### TASK OBJECTIVE
Format every one of the rows below as a numbered list, omitting any blank lines.

(Data drawn from a collection)
BEGIN

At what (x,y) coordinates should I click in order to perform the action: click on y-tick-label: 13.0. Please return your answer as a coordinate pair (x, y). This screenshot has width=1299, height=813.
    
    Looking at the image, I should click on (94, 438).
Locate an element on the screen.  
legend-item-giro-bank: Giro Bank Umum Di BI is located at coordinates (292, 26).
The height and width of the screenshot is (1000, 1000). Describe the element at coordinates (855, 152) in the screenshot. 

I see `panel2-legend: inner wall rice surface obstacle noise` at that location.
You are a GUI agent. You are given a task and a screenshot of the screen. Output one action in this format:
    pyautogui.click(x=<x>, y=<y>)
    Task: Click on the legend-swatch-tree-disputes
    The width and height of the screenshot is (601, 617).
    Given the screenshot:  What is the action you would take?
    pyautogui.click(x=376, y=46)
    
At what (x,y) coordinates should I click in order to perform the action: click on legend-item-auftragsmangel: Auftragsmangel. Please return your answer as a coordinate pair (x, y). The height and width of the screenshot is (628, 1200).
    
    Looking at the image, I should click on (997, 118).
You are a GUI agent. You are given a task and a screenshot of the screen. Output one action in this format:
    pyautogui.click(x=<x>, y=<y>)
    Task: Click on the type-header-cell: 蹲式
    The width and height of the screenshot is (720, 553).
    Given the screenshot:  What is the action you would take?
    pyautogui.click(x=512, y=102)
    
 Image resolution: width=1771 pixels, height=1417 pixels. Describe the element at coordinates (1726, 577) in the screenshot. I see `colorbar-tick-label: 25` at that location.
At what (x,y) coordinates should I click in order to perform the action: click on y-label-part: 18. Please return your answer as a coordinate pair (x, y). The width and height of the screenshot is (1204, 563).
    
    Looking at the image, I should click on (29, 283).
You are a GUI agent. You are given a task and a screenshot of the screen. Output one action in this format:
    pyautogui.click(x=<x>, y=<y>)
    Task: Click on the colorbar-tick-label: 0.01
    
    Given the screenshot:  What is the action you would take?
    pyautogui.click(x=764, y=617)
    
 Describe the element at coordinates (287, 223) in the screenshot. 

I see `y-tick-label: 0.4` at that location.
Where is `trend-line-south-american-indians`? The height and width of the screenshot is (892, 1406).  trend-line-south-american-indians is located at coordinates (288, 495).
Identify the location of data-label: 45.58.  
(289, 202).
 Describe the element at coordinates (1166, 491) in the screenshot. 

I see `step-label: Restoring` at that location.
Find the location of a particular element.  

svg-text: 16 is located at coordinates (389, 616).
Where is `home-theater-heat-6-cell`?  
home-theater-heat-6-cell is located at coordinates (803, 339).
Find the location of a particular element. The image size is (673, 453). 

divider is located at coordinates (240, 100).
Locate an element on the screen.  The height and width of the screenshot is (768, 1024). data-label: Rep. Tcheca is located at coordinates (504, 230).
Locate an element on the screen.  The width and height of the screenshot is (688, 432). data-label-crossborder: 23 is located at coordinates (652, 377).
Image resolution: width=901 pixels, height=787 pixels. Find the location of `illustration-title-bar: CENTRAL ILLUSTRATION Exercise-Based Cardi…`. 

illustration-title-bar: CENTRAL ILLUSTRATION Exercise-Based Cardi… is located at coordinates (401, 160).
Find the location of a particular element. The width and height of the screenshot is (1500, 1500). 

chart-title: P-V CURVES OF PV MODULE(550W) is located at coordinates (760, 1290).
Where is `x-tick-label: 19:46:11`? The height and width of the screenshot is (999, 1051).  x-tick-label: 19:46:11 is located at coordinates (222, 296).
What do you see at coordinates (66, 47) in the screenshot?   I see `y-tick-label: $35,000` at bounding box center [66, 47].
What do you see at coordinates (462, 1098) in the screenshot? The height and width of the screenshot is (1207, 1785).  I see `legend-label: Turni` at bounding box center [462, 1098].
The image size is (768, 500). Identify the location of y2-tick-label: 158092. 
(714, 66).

END

### FINISHED TASK
1. At what (x,y) coordinates should I click in order to perform the action: click on y-tick-label: 13.0. Please return your answer as a coordinate pair (x, y). This screenshot has width=1299, height=813.
2.     Looking at the image, I should click on (94, 438).
3. Locate an element on the screen.  
4. legend-item-giro-bank: Giro Bank Umum Di BI is located at coordinates (292, 26).
5. The height and width of the screenshot is (1000, 1000). Describe the element at coordinates (855, 152) in the screenshot. 
6. I see `panel2-legend: inner wall rice surface obstacle noise` at that location.
7. You are a GUI agent. You are given a task and a screenshot of the screen. Output one action in this format:
8.     pyautogui.click(x=<x>, y=<y>)
9.     Task: Click on the legend-swatch-tree-disputes
10.     The width and height of the screenshot is (601, 617).
11.     Given the screenshot:  What is the action you would take?
12.     pyautogui.click(x=376, y=46)
13. At what (x,y) coordinates should I click in order to perform the action: click on legend-item-auftragsmangel: Auftragsmangel. Please return your answer as a coordinate pair (x, y). The height and width of the screenshot is (628, 1200).
14.     Looking at the image, I should click on (997, 118).
15. You are a GUI agent. You are given a task and a screenshot of the screen. Output one action in this format:
16.     pyautogui.click(x=<x>, y=<y>)
17.     Task: Click on the type-header-cell: 蹲式
18.     The width and height of the screenshot is (720, 553).
19.     Given the screenshot:  What is the action you would take?
20.     pyautogui.click(x=512, y=102)
21.  Image resolution: width=1771 pixels, height=1417 pixels. Describe the element at coordinates (1726, 577) in the screenshot. I see `colorbar-tick-label: 25` at that location.
22. At what (x,y) coordinates should I click in order to perform the action: click on y-label-part: 18. Please return your answer as a coordinate pair (x, y). The width and height of the screenshot is (1204, 563).
23.     Looking at the image, I should click on (29, 283).
24. You are a GUI agent. You are given a task and a screenshot of the screen. Output one action in this format:
25.     pyautogui.click(x=<x>, y=<y>)
26.     Task: Click on the colorbar-tick-label: 0.01
27.     Given the screenshot:  What is the action you would take?
28.     pyautogui.click(x=764, y=617)
29.  Describe the element at coordinates (287, 223) in the screenshot. 
30. I see `y-tick-label: 0.4` at that location.
31. Where is `trend-line-south-american-indians`? The height and width of the screenshot is (892, 1406).  trend-line-south-american-indians is located at coordinates (288, 495).
32. Identify the location of data-label: 45.58.  
33. (289, 202).
34.  Describe the element at coordinates (1166, 491) in the screenshot. 
35. I see `step-label: Restoring` at that location.
36. Find the location of a particular element.  
37. svg-text: 16 is located at coordinates (389, 616).
38. Where is `home-theater-heat-6-cell`?  
39. home-theater-heat-6-cell is located at coordinates (803, 339).
40. Find the location of a particular element. The image size is (673, 453). 
41. divider is located at coordinates (240, 100).
42. Locate an element on the screen.  The height and width of the screenshot is (768, 1024). data-label: Rep. Tcheca is located at coordinates (504, 230).
43. Locate an element on the screen.  The width and height of the screenshot is (688, 432). data-label-crossborder: 23 is located at coordinates (652, 377).
44. Image resolution: width=901 pixels, height=787 pixels. Find the location of `illustration-title-bar: CENTRAL ILLUSTRATION Exercise-Based Cardi…`. 
45. illustration-title-bar: CENTRAL ILLUSTRATION Exercise-Based Cardi… is located at coordinates (401, 160).
46. Find the location of a particular element. The width and height of the screenshot is (1500, 1500). 
47. chart-title: P-V CURVES OF PV MODULE(550W) is located at coordinates (760, 1290).
48. Where is `x-tick-label: 19:46:11`? The height and width of the screenshot is (999, 1051).  x-tick-label: 19:46:11 is located at coordinates (222, 296).
49. What do you see at coordinates (66, 47) in the screenshot?   I see `y-tick-label: $35,000` at bounding box center [66, 47].
50. What do you see at coordinates (462, 1098) in the screenshot? The height and width of the screenshot is (1207, 1785).  I see `legend-label: Turni` at bounding box center [462, 1098].
51. The image size is (768, 500). Identify the location of y2-tick-label: 158092. 
52. (714, 66).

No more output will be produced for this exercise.